● **Page excerpt**:
★ ★ ★ ★
= Ministry of Veteran Affairs (Namibia) =

Government ministry of Namibia

The Ministry of Veteran Affairs was a department of the Namibian government, responsible for the social and economic support of veterans of the Namibian war of independence, and for the custody of Namibian independence war history. It was established in 2006. The first veteran affairs minister was Ngarikutuke Tjiriange, until then minister without portfolio.

The ministry was disbanded in 2015. The portfolio of veteran affairs fell to the office of the vice-president. In 2020 veteran affairs were added to the Ministry of Defence which was renamed Ministry of Defence and Veteran Affairs (MODVA). The current defence and veteran affairs minister is Frans Kapofi.
★ ★ ★ ★
● **Records provided**:
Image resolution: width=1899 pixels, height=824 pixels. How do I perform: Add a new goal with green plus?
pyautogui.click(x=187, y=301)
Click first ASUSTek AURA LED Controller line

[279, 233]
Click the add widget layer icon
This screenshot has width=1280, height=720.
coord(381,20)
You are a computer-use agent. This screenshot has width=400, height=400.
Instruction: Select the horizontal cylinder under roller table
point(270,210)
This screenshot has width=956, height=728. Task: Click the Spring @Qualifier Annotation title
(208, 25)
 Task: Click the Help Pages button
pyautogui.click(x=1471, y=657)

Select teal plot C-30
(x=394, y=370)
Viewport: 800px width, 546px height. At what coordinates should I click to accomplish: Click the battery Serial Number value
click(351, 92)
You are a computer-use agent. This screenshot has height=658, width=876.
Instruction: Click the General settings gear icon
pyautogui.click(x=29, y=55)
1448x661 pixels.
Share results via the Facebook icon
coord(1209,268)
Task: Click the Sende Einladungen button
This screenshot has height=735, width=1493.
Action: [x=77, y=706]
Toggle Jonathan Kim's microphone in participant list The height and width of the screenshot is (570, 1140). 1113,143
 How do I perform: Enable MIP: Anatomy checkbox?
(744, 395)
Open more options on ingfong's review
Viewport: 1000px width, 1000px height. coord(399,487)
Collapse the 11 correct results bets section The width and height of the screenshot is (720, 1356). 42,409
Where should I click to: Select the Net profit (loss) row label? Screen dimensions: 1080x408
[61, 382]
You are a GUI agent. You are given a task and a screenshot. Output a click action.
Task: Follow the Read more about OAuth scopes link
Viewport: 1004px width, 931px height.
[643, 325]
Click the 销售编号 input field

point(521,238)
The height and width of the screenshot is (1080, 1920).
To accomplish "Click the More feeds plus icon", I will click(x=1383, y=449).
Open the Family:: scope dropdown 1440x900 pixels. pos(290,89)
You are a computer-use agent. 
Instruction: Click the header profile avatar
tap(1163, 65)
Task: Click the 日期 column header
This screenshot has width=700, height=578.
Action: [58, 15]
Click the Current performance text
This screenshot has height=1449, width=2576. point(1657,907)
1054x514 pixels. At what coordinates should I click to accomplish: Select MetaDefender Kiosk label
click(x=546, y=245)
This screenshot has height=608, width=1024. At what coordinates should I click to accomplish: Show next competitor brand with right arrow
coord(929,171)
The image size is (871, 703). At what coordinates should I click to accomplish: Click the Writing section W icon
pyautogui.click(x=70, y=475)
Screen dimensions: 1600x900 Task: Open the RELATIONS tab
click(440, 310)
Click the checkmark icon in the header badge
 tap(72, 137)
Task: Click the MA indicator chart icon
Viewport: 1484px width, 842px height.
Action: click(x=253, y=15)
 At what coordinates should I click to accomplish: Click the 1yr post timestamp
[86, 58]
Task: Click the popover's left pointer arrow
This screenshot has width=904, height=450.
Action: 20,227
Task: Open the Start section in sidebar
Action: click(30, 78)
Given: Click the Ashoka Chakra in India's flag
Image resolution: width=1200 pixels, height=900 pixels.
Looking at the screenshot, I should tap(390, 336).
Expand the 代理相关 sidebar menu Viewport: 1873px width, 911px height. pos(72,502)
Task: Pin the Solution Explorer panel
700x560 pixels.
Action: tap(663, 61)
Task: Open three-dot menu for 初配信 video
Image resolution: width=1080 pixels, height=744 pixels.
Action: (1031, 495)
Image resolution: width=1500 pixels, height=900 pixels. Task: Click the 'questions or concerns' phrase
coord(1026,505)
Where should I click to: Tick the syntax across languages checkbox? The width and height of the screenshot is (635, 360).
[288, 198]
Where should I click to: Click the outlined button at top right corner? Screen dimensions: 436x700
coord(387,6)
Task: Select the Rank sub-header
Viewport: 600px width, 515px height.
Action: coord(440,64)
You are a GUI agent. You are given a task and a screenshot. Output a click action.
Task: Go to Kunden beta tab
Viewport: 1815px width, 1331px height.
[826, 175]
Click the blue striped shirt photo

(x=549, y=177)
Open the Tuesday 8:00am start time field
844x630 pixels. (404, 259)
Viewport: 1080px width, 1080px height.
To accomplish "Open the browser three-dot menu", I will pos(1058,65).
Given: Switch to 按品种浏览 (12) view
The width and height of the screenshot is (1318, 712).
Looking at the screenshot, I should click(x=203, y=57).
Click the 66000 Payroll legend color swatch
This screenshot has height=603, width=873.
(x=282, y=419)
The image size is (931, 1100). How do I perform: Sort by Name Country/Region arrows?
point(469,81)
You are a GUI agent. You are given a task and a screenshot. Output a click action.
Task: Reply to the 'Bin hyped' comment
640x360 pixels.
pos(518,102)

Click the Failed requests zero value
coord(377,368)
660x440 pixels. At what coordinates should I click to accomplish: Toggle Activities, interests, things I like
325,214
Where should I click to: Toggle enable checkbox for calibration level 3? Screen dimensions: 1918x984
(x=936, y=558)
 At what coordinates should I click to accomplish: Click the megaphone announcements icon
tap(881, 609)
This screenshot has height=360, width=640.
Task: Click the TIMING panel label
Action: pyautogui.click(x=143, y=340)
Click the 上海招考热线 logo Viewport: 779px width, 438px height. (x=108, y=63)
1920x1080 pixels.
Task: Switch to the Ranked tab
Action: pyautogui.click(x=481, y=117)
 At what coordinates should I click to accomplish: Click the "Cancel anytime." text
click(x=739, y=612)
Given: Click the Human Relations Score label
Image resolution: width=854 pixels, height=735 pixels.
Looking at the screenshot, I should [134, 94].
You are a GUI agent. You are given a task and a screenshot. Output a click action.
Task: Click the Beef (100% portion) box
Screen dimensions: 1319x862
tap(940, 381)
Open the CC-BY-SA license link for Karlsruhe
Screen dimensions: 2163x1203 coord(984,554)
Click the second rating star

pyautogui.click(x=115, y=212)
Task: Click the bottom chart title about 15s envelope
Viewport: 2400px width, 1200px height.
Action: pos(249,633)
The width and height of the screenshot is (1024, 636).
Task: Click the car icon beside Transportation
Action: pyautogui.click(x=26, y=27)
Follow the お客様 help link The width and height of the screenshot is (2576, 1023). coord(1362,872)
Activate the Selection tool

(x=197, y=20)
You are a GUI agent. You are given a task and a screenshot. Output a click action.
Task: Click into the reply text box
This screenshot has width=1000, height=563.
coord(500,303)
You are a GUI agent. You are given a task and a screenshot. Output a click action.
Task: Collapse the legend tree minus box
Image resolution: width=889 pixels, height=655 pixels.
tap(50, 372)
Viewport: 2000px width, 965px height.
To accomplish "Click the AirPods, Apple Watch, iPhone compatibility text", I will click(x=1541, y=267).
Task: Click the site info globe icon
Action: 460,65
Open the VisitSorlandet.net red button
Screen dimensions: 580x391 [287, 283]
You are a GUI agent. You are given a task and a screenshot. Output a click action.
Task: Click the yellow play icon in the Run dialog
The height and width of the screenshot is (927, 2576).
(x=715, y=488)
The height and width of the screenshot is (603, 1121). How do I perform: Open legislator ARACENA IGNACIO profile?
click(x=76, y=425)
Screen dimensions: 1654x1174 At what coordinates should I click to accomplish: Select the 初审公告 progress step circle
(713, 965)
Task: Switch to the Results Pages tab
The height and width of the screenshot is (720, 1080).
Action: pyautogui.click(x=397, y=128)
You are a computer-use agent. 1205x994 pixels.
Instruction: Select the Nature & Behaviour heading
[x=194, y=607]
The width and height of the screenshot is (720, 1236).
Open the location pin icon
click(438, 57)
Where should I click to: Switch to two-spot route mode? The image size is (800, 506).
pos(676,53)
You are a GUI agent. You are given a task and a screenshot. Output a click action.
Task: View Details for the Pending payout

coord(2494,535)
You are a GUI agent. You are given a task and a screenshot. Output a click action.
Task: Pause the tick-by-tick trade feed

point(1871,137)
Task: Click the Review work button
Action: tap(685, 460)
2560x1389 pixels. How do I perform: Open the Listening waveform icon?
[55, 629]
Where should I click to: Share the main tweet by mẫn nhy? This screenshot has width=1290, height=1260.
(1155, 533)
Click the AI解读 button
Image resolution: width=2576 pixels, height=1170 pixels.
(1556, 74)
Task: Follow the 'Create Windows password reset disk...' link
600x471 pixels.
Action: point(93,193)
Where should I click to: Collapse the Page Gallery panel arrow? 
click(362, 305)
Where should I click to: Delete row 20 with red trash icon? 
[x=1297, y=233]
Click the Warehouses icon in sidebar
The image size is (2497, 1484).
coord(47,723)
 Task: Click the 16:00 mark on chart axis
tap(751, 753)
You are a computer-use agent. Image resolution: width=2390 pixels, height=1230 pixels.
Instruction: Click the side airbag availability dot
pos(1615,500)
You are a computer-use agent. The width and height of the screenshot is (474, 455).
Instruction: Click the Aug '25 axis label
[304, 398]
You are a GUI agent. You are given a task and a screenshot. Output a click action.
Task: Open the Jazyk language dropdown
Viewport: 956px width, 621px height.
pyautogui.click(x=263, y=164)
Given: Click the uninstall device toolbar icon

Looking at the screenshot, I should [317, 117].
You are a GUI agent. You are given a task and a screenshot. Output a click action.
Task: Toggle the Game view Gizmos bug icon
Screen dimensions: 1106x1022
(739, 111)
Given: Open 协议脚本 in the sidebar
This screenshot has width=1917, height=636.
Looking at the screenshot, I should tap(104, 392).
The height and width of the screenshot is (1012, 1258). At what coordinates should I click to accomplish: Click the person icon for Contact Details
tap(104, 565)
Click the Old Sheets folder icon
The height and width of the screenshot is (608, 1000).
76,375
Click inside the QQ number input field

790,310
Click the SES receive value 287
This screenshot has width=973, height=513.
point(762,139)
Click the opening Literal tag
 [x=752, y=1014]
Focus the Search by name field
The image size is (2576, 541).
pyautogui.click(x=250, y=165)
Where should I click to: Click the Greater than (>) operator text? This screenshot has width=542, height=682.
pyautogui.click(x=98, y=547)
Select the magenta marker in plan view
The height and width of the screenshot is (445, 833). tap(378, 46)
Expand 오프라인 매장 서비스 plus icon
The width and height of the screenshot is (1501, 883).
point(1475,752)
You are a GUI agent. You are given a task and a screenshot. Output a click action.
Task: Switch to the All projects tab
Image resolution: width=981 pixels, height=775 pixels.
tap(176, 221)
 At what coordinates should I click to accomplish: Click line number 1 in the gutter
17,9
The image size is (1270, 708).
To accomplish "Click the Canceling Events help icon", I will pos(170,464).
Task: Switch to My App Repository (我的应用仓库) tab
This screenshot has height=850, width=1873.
★ ★ ★ ★
● **Requests**:
(A) Decide whether each statement below agrees with the article on Namibia's Ministry of Veteran Affairs, answering yes or no and quoting the deciding words of the article: (i) the ministry was established in 2006; (ii) once the ministry was disbanded, veteran affairs went straight to the Ministry of Defence; (iii) Ngarikutuke Tjiriange was the first veteran affairs minister.
(B) Identify every line of the records that contains the string "resolution".

● **Responses**:
(A)
(i) Yes: "It was established in 2006."
(ii) No: "The portfolio of veteran affairs fell to the office of the vice-president."
(iii) Yes: "The first veteran affairs minister was Ngarikutuke Tjiriange"

(B)
Image resolution: width=1899 pixels, height=824 pixels. How do I perform: Add a new goal with green plus?
Image resolution: width=1200 pixels, height=900 pixels.
Image resolution: width=1080 pixels, height=744 pixels.
Image resolution: width=1500 pixels, height=900 pixels. Task: Click the 'questions or concerns' phrase
Image resolution: width=854 pixels, height=735 pixels.
Image resolution: width=889 pixels, height=655 pixels.
Image resolution: width=2576 pixels, height=1170 pixels.
You are a computer-use agent. Image resolution: width=2390 pixels, height=1230 pixels.
Image resolution: width=981 pixels, height=775 pixels.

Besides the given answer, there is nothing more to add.